Les États-Unis ont annoncé, lundi 24 août 2026, un nouveau train de sanctions économiques visant l'Iran, avec pour objectif affiché de « couper toutes les ressources économiques » du pays. Cette décision, révélée par le département du Trésor américain, étend considérablement la pression financière exercée sur Téhéran.
Un ciblage renforcé des secteurs clés
Les mesures annoncées s'attaquent en priorité au secteur pétrolier iranien, principale source de revenus du régime. Selon le département du Trésor, les nouvelles sanctions visent également les institutions bancaires et financières qui facilitent les transactions liées au commerce du pétrole et de la pétrochimie. Le secrétaire au Trésor, Steven Mnuchin, a déclaré : « Nous allons priver le régime iranien de toutes les ressources qui lui permettent de financer ses activités déstabilisatrices. »

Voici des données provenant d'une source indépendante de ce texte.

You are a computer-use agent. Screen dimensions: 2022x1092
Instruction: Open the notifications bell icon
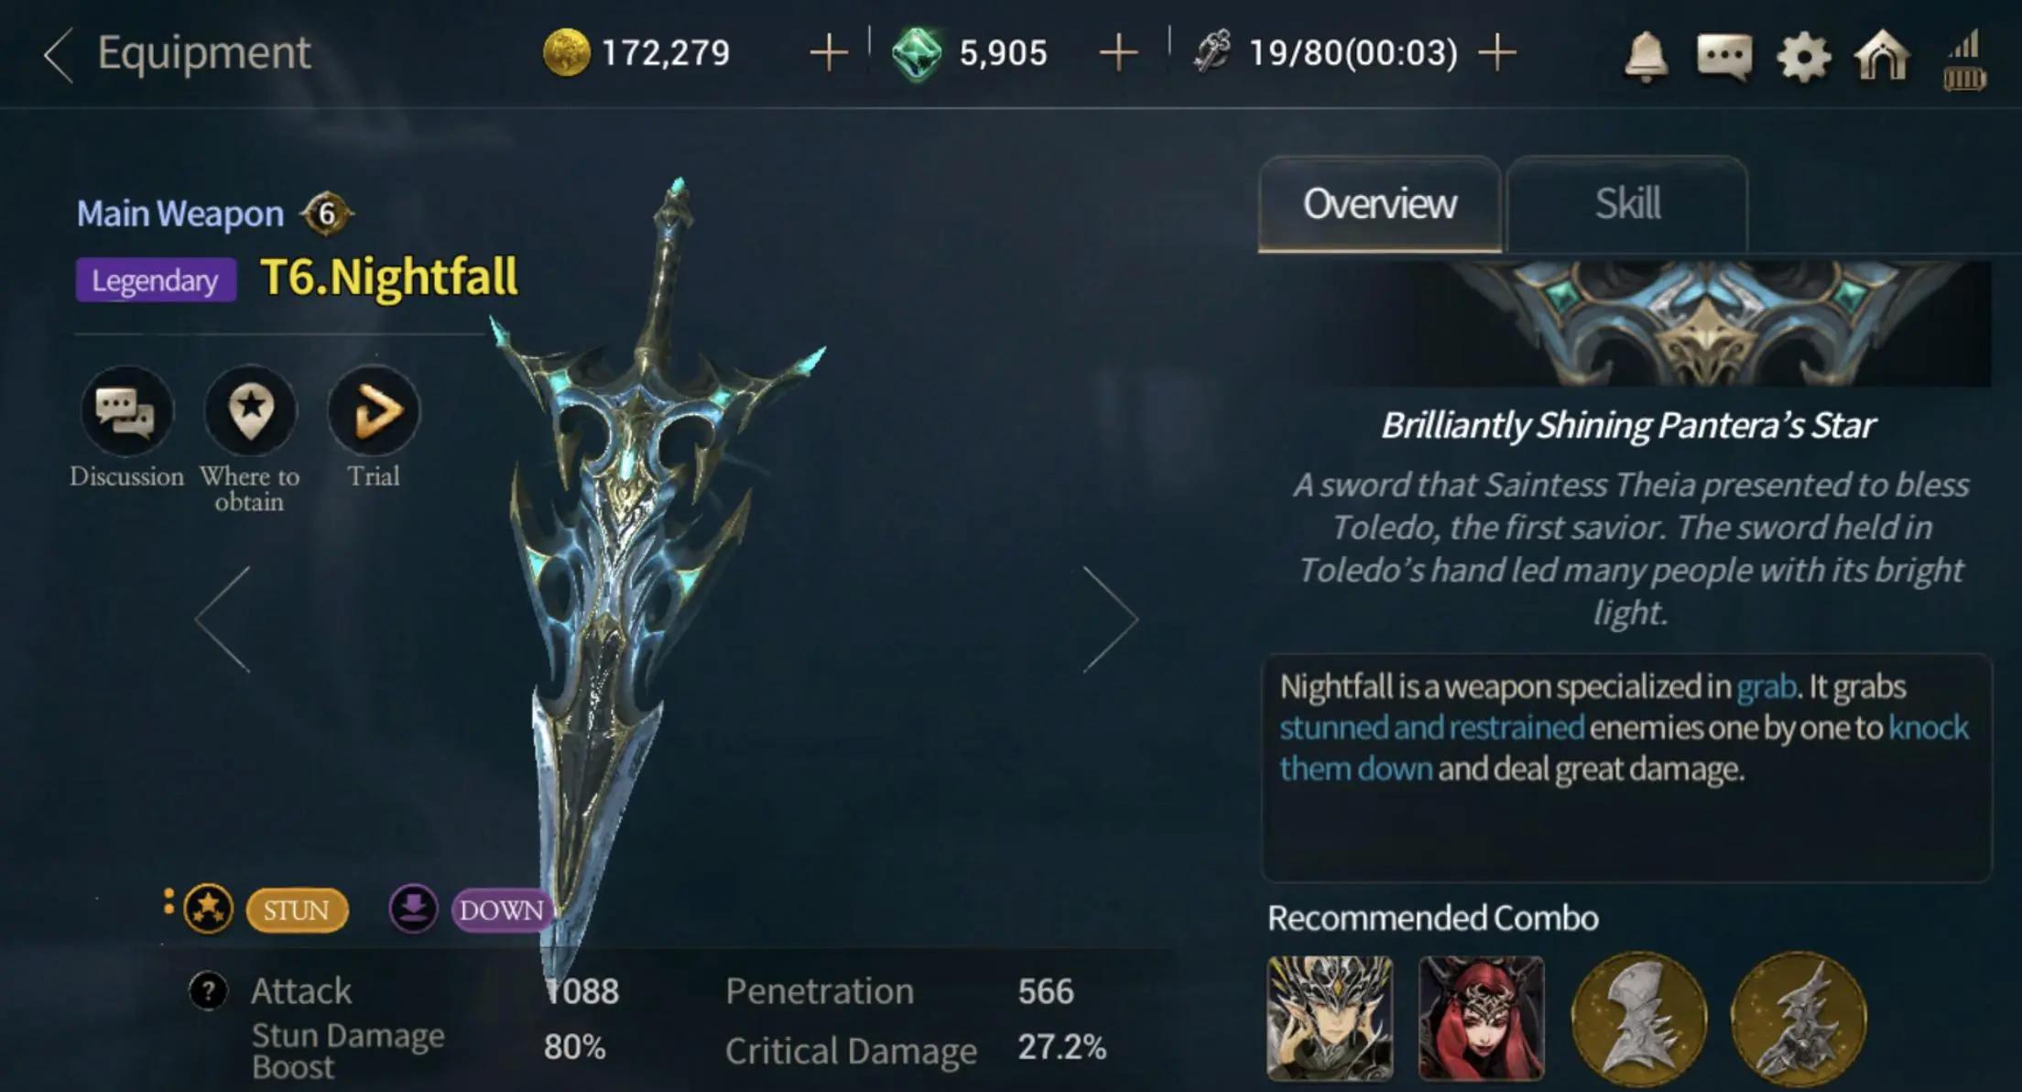coord(1646,57)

Un impact attendu sur l'économie iranienne
Les analystes estiment que ces sanctions pourraient réduire de près de 30 % les exportations pétrolières iraniennes, qui représentent environ 70 % des recettes de l'État. Le gouvernement américain espère ainsi contraindre Téhéran à revenir à la table des négociations sur son programme nucléaire. Cette annonce intervient alors que les discussions entre l'Iran et les puissances mondiales sont au point mort depuis plusieurs mois.
Une réaction attendue de Téhéran
Les autorités iraniennes n'ont pas encore réagi officiellement à ces nouvelles mesures, mais des sources proches du gouvernement évoquent une possible riposte, notamment par une accélération de l'enrichissement d'uranium. Les conséquences concrètes de ces sanctions devraient se faire sentir dans les prochaines semaines, avec un impact direct sur le commerce international et les marchés énergétiques.